During the National Day, I went back to my hometown to visit my family, but my parents did not tell my grandparents and grandparents about my illness. As the eldest son in my family, I have a very special place in the hearts of my grandparents and grandparents. They were proud of my academic performance because I was able to take the exam as a rural kidGo to collegeAnd coming to the big city, it's like a butterfly flying across the sea. Now that they are in their eighties, I can't bear to tell them the cruel news. Let them live a peaceful old agelifeThat's the most important thing. I struggled hard, not because I didn't feel tired, but because I had the ability to endure suffering. For the sake of my ideals, what is the point of enduring a little hardship?I want to be able to give myself enough security.
Interestingly, every time I used to go home, I would reunite with my classmates. But when I went home on National Day this time, none of my classmates had the courage to greet me.
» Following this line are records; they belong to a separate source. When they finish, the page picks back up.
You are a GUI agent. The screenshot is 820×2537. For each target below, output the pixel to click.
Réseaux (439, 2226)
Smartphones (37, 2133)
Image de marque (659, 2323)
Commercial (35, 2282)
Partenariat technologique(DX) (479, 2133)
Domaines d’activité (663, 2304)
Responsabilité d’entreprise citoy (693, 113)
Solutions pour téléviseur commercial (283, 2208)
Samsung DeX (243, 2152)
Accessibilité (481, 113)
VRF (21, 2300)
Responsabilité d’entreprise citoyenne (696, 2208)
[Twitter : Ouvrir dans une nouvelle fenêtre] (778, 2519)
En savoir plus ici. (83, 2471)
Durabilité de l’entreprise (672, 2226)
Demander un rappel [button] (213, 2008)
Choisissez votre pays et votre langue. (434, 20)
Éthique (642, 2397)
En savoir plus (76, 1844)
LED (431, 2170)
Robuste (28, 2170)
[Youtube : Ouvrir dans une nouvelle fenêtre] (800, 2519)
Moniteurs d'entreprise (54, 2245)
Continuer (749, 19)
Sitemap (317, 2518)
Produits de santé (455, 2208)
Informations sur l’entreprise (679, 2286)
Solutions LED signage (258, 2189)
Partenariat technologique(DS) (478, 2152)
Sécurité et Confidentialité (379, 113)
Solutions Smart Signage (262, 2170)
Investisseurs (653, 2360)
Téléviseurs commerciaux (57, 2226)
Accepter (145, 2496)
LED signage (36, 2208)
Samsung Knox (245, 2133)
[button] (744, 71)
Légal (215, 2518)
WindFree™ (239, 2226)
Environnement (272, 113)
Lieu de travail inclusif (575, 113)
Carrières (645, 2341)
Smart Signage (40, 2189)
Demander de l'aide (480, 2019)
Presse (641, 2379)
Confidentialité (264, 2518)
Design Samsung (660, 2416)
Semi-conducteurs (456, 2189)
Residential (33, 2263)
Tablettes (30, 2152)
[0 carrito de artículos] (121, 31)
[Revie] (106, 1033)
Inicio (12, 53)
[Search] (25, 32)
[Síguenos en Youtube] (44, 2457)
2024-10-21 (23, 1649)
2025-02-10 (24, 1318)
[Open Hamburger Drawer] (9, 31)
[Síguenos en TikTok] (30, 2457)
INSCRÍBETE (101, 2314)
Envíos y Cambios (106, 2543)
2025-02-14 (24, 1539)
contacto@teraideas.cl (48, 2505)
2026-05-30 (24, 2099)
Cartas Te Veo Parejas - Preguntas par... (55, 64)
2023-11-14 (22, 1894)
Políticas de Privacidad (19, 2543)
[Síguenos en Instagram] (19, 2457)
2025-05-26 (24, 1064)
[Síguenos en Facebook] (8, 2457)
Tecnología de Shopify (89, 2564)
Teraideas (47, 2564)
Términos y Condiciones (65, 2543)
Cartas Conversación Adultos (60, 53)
Maybe it's because none of them know how to deal with someone who has cancer, especially knowing that I'm undergoing chemotherapy. In their eyes, a person undergoing chemotherapy should be bald and lifeless. However, this time I went home, and I appeared in front of them healthy and happy. Maybe it's because I'm back home. My brother said, it looks good. Life hasn't felt it yet, but it's already halfway through. I hope this illness just gives me a chance to rest for a while, and then I can regroup myself, overcome the difficulties, and get ready to go again.
Looking back on this difficult and challenging cancer journey, I deeply realized the importance of making money. In the face of huge expenses, working hard and actively has become my confidence to overcome the disease. While overcoming my illness, I learned to cherish life and enjoy itlifeDon't let illness get in the way. Although the attitude of my classmates has changed when I return to my hometown, I am still firmly on the road of **. All the difficulties and challenges did not discourage me, but inspired me to reorganize myself and bravely face more difficulties. As a person with dreams and goals, I believe that as long as I am ready to go and move forward bravely, I will be able to overcome all the storms and achieve my own victory.